With the issue of mental health very much out in the open, I have started to reflect on my journey of self-discovery. As I sit here and write this blog for The Group Hug today, it has just occurred to me that my road to mental wellbeing started with a Daily Mail article dating back to 27th July 2013.

The article was written by psychotherapist Benjamin Fry and it changed the course of my life forever. Benjamin attended the prestigious Eton College and by his own admission said “I had a golden life, so why was I falling apart?” He was a millionaire by age 30, but when he suffered a breakdown he realised that he had to delve into his childhood to understand the cause. The article was about his self-discovery.

My life in 2013

I read the article with great interest and similar to Benjamin, to anyone looking into my life in 2013, I had everything. A seven-bedroom house just outside London, three children all privately-educated and we were all members of various private clubs. Money was not a problem as my husband was from a very wealthy family.  So, what was wrong with me?

Since 2007, I had been regularly waking during the night screaming and in a panic, thinking that I was swallowing sharp objects such as my earrings from the bedside table or staples or needles. I felt overwhelmed and muted and although I had everything I had nothing. My life and everything I did was someone else’s decision and choice; I was suffocating. It is only today that I can link that feeling of suffocation with the nightmares of choking during my sleep.

my childhood was sent listening to my parents arguing

Leaving home

I was aware of the fact that at the first opportunity, age 20, I had found a job which gave me the perfect excuse to leave home. I knew the reason behind my decision to flee was due to a childhood of listening to my parents arguing like cat and dog, but what I don’t remember are any enjoyable, relaxing holidays because the travel to get anywhere, was especially traumatic with the atmosphere like ice between my mum and dad.  

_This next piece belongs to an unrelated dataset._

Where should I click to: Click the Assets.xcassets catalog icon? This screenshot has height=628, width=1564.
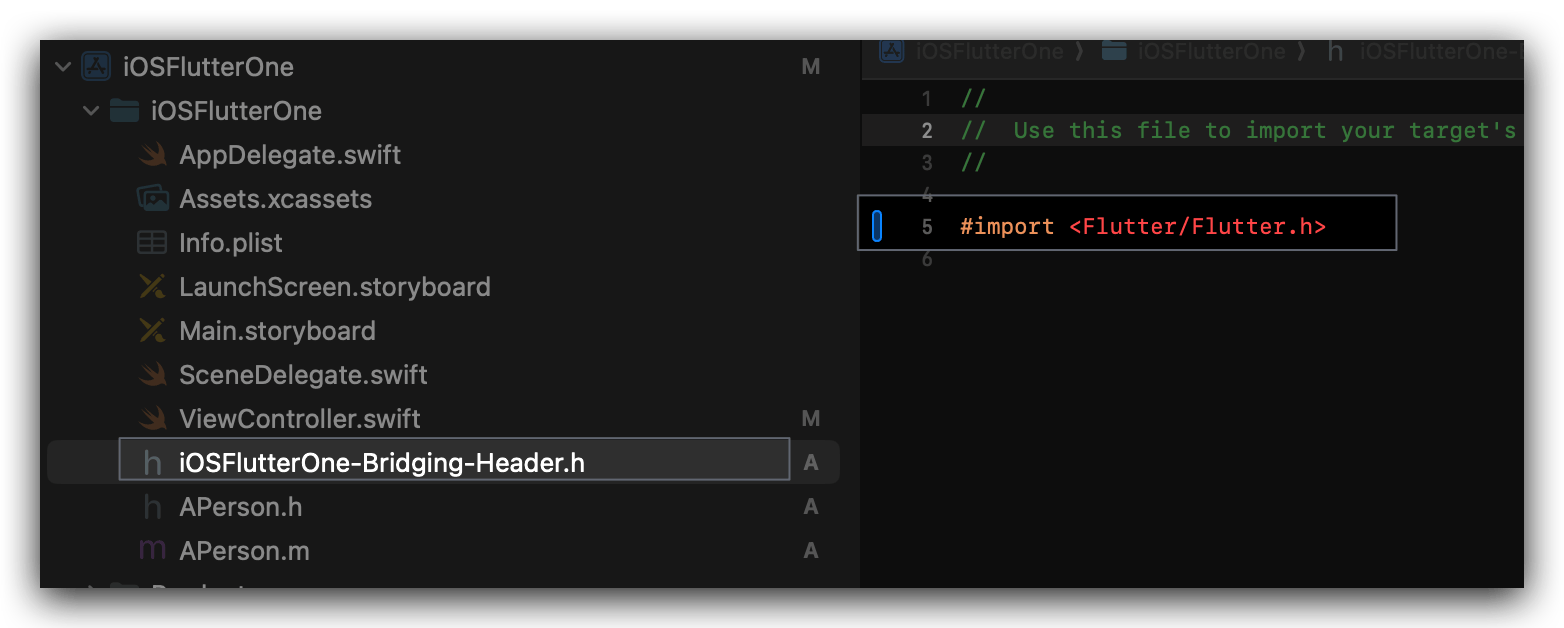click(x=152, y=199)
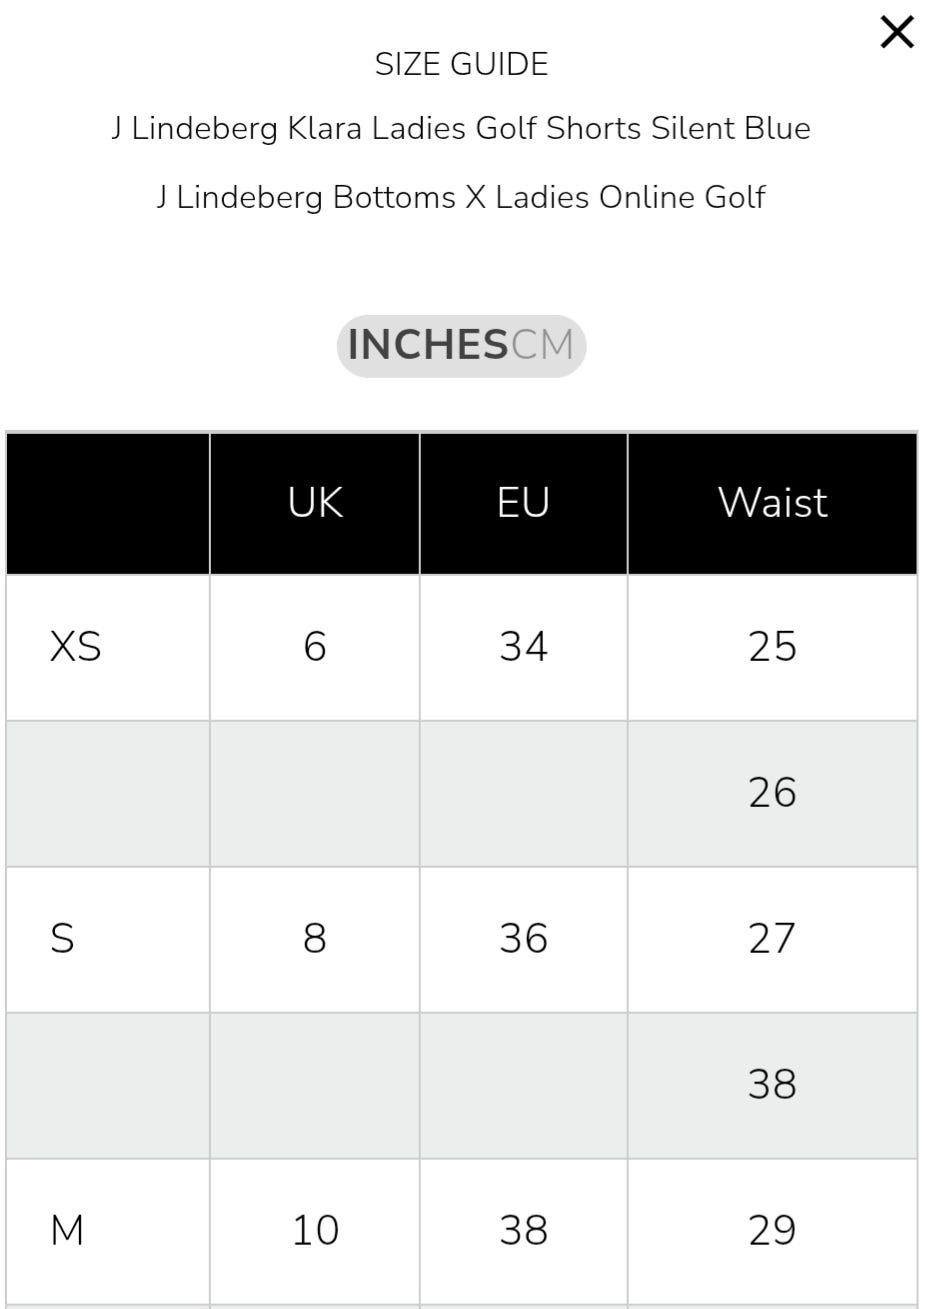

The tense situation would commence before we even left home, with the packing of the car turning into a huge scene. If I look back, (which I can now do, and digest after therapy), I recall the sensations my body experienced during those times. I would feel anxious, my stomach would churn and I would be fearful of what would happen next.

Doors would be slammed and the two people who were supposed to care for me were at logger-heads. There would be lots of noise, shouting, crying and sometimes things would be thrown. This was normal life for myself and my siblings and I guess that if you grow up in that environment, you believe it to be the norm

Positive role models

Around the age of 10, I would see friends’ parents during something such as a sleepover weekend. I then started to realise that my home life was very different to other peoples.  I would see grown-ups being kind to each other, hugging and kissing and it was all alien to me. I believed that all parents argued and that’s just how life was. I realised that something was not quite right with my life.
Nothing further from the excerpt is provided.